Bu Lara'ydı. "Tut şu poşeti!" İçeriye doğru attığı poşeti yakaladım. İçinde birkaç paket cips vardı. Poşeti attıktan sonra kendisini de pencereden içeriye attı. "Huh, yakalanmadan kaçabildim."
"Noodle da aldın mı?" Algı meraklı gözlerle poşeti süzüyordu. "Aldım, sen kettleı hazırla." Yemek pişirmek yasak olduğundan mecbur böyle pişiriyorduk. Yurtta sıradan bir gün.
Lara hemen yanıma oturdu ve poşetten iki kutu kahve çıkarttı ve birini bana uzattı. "Sana aldım." Gülümsedim. Bana neyin iyi geleceğini çok iyi biliyordu. "Teşekkür ederim buna cidden ihtiyacım vardı."
Algı yanımıza geldi ve poşetten noodleları aldı. Sonra da kettleın içinde kaynayan suya tek tek bıraktı. Biz de o sırada kahvelerimizi yudumladık.

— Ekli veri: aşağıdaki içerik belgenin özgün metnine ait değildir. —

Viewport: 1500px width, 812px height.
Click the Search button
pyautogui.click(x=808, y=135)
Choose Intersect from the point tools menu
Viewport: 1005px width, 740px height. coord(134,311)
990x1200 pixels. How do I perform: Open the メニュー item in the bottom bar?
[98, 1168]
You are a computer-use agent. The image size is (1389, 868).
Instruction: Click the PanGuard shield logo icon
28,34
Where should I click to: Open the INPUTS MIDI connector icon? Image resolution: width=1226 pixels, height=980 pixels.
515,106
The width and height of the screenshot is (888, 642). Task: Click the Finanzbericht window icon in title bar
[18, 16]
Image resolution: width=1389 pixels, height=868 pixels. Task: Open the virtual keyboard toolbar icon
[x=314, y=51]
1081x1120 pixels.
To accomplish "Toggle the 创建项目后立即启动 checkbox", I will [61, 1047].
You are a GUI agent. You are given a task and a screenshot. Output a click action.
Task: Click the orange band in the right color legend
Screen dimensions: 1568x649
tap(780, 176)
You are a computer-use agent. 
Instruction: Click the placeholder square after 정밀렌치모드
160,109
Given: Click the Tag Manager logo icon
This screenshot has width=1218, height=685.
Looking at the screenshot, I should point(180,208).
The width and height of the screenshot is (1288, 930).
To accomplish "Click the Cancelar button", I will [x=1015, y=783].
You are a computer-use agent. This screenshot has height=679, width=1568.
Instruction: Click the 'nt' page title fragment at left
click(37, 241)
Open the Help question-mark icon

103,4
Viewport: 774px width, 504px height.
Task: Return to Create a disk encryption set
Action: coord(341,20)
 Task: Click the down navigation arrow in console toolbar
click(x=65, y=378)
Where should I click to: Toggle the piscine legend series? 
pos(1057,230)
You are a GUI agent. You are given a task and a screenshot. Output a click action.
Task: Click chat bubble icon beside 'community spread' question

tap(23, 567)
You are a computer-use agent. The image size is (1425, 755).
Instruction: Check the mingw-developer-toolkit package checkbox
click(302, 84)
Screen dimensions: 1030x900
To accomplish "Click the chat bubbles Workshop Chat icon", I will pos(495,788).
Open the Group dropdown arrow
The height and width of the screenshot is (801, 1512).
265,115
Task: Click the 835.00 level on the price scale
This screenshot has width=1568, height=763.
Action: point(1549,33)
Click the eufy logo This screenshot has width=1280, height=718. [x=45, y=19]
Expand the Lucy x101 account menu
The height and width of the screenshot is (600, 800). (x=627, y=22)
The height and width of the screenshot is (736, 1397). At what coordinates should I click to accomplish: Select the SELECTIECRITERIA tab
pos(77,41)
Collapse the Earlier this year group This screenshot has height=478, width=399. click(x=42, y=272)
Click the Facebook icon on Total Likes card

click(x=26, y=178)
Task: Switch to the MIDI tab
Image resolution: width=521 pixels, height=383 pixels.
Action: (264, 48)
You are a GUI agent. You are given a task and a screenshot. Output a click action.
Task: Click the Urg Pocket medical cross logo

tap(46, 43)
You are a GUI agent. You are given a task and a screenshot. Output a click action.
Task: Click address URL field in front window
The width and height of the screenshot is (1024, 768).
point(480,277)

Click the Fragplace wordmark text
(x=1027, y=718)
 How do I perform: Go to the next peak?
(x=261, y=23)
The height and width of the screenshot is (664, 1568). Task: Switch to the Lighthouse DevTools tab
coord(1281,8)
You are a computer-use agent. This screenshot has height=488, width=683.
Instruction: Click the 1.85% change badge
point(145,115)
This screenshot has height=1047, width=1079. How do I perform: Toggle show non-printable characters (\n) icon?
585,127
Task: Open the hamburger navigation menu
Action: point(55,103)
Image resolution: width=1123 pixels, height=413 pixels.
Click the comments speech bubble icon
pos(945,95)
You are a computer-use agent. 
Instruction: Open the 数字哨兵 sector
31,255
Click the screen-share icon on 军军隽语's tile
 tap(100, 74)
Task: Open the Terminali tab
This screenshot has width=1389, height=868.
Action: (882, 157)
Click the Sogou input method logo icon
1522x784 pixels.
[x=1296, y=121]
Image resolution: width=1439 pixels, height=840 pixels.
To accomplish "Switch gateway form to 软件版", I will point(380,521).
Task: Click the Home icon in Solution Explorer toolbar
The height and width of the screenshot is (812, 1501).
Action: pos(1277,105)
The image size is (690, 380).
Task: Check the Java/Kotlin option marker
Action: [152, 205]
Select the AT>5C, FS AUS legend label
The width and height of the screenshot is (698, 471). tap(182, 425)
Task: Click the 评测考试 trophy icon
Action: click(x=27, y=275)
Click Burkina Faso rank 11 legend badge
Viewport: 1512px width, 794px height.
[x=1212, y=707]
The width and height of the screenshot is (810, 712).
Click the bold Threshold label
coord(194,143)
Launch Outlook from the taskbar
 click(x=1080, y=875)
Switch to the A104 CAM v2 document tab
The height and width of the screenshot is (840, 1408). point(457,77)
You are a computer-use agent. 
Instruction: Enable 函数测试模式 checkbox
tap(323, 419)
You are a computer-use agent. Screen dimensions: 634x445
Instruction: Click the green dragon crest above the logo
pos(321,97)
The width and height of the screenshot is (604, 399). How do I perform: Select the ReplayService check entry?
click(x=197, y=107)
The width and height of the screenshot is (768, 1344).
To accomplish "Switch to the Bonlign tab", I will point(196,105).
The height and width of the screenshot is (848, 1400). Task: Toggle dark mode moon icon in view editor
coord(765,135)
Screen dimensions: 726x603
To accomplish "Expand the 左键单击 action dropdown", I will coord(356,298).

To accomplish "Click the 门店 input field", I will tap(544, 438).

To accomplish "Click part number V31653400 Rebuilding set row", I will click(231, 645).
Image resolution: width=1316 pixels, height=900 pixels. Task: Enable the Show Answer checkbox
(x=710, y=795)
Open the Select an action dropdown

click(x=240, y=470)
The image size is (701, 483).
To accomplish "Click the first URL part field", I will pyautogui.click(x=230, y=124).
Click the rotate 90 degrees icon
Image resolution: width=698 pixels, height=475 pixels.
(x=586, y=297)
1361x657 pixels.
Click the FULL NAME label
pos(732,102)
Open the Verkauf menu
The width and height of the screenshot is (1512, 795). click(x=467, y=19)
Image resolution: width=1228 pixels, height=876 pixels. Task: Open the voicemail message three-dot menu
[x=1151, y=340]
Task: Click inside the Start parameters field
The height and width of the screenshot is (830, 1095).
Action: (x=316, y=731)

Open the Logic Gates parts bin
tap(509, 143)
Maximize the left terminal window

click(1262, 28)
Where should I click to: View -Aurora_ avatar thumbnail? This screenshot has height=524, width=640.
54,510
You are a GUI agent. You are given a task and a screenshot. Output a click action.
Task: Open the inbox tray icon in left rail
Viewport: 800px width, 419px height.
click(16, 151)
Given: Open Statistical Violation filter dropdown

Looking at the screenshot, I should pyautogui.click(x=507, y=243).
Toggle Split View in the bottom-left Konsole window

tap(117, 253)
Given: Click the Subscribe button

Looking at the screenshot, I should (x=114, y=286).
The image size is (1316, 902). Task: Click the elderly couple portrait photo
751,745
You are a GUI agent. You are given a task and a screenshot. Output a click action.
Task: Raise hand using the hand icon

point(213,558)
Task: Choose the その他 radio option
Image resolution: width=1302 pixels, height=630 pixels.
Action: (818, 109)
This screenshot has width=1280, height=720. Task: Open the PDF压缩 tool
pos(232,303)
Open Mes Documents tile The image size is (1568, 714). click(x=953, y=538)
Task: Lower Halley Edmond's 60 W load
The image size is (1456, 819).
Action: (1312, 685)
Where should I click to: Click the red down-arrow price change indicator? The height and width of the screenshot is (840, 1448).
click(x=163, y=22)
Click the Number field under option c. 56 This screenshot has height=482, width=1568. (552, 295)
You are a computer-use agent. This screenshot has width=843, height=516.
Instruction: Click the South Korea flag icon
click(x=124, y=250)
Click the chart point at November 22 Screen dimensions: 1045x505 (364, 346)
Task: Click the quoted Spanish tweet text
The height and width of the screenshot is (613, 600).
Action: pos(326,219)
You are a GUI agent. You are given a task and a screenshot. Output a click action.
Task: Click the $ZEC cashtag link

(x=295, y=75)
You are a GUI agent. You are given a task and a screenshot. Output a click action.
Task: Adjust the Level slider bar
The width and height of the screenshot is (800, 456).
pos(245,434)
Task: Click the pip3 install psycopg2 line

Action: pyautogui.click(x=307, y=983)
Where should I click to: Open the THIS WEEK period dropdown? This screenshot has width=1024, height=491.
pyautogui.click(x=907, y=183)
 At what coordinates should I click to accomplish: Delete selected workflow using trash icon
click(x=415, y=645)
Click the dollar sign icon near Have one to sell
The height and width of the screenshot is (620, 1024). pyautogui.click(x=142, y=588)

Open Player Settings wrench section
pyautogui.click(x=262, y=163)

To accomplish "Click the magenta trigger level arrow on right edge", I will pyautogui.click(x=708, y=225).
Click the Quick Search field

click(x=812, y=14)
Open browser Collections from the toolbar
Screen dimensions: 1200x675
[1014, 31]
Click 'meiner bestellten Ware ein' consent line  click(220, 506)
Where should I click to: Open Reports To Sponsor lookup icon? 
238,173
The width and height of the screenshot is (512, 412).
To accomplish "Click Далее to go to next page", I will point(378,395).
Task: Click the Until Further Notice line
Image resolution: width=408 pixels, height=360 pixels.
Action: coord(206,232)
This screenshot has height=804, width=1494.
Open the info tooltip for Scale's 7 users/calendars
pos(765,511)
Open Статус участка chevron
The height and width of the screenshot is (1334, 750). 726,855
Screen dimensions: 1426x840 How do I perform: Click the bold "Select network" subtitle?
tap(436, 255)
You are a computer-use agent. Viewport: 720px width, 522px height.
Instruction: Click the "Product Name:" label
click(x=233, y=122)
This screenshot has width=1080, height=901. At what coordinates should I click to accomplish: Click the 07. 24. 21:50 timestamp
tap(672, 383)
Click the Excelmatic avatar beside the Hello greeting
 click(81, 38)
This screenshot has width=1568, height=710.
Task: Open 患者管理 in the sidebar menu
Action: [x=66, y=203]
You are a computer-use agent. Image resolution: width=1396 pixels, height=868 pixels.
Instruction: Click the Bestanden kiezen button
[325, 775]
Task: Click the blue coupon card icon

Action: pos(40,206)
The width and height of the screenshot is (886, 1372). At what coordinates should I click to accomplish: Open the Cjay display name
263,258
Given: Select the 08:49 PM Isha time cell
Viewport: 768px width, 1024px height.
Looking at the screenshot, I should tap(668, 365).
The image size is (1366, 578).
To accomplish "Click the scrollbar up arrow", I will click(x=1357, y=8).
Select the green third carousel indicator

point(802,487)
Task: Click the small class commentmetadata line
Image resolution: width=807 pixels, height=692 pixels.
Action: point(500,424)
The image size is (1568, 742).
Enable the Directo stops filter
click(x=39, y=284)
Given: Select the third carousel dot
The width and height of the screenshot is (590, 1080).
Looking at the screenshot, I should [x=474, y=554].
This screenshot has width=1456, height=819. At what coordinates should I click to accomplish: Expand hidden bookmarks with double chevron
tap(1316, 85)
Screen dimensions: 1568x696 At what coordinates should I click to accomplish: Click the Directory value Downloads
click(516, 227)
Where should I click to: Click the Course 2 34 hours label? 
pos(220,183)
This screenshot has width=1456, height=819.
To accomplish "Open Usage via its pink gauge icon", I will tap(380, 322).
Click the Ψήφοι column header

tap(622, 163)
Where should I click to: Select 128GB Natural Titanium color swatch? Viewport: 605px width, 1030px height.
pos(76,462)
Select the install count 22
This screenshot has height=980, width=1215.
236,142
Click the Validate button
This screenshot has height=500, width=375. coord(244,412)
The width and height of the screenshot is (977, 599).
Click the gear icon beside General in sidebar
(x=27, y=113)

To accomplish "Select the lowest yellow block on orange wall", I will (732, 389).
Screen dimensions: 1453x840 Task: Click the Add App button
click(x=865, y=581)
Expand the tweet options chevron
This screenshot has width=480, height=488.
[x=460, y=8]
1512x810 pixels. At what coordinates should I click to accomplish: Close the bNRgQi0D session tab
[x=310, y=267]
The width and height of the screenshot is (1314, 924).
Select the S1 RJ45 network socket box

"Sormayayım diyorum ama noldu sana be kızım? Rengin iyice gitmiş ruh gibi olmuşsun anasını satayım." Haklıydı. Tipim kaymıştı iyice.
"Akşam yemeği yemedim ya ondandır." İnanmadığı belli olsa da anladım dermişcesine başını salladı.
"Sonunda hazırlar, hadi gelin." Algı'nın seslenmesiyle kaselerimizi almaya gittik, sonra da yere çöktüm. Sırtımı yatağa yaslamıştım. Algı ve Lara da aynı şekilde oturdu. Sessizce noodlelarımızı yerken dayanamadım.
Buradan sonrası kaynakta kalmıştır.